### REQUIREMENTS
Rewrite the data below, replacing "screenshot" with "image" and changing nothing else. Omit the pictures from your answer.

[Data taken from a collection]
◇ ◇ ◇ ◇

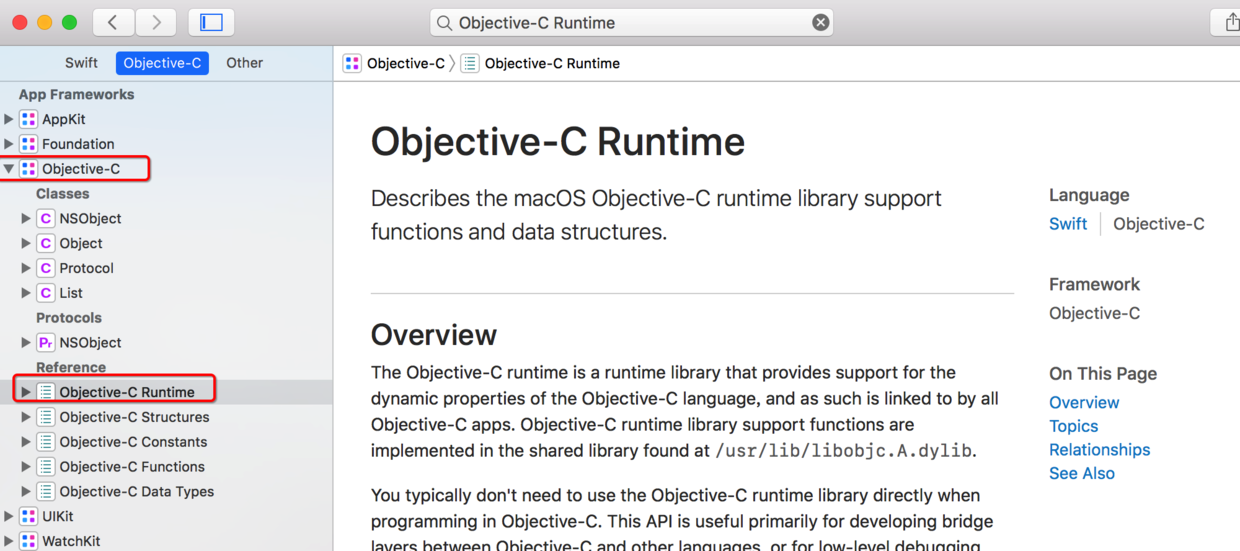Select the Other tab in sidebar

tap(244, 63)
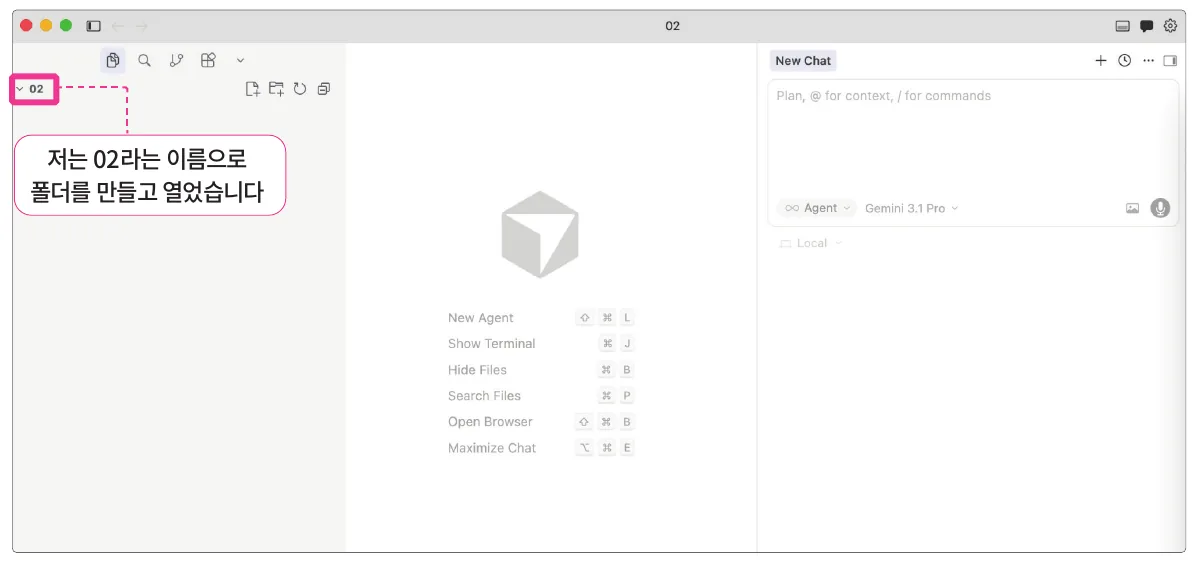Viewport: 1196px width, 564px height.
Task: Refresh the file explorer
Action: [x=300, y=89]
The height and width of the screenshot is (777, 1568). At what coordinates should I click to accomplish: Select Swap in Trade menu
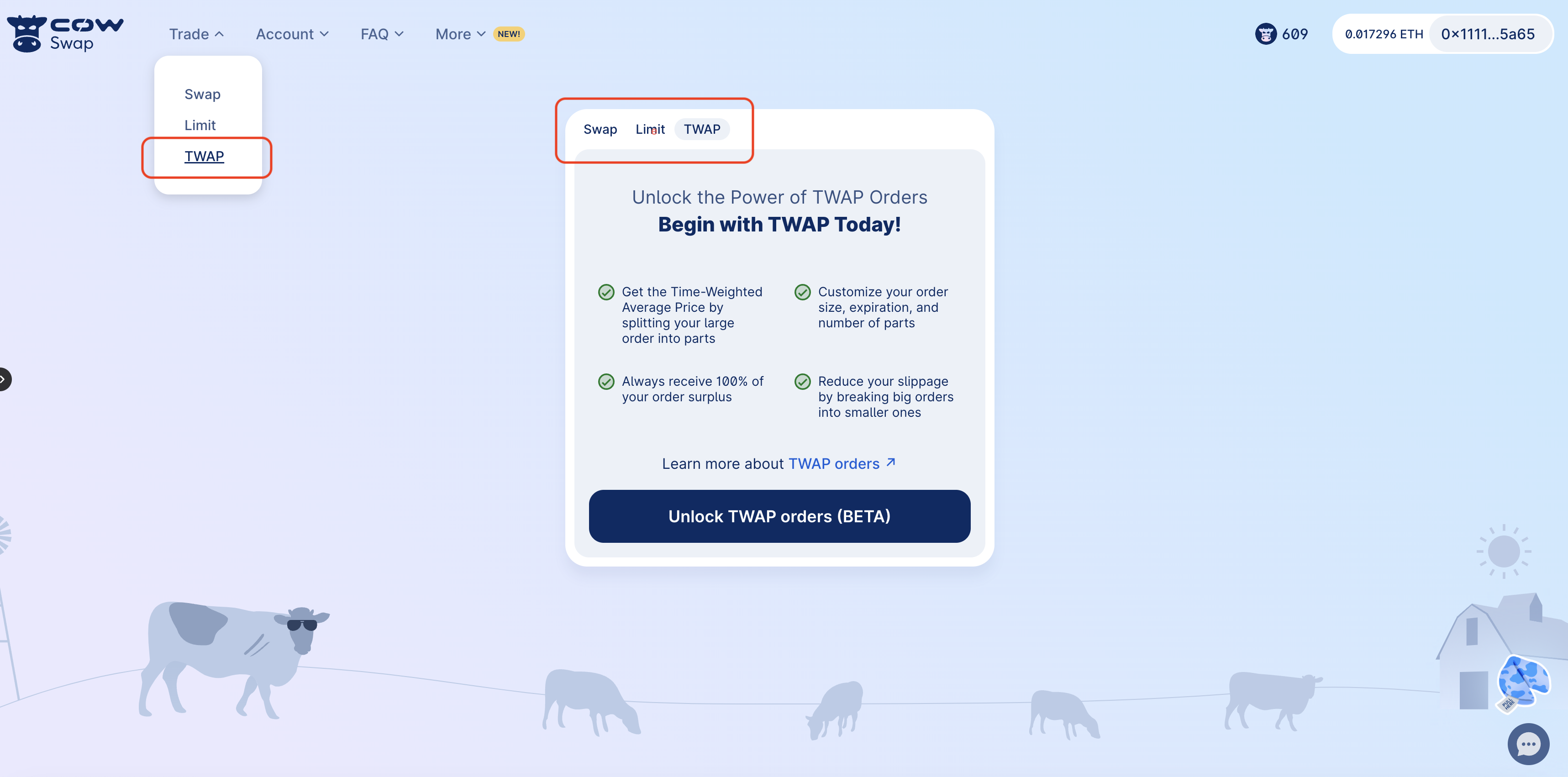[x=203, y=94]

◇ ◇ ◇ ◇

### SOLVED PROBLEM
Select the Other tab in sidebar

tap(244, 63)
Viewport: 1196px width, 564px height.
Task: Refresh the file explorer
Action: [x=300, y=89]
The height and width of the image is (777, 1568). At what coordinates should I click to accomplish: Select Swap in Trade menu
[x=203, y=94]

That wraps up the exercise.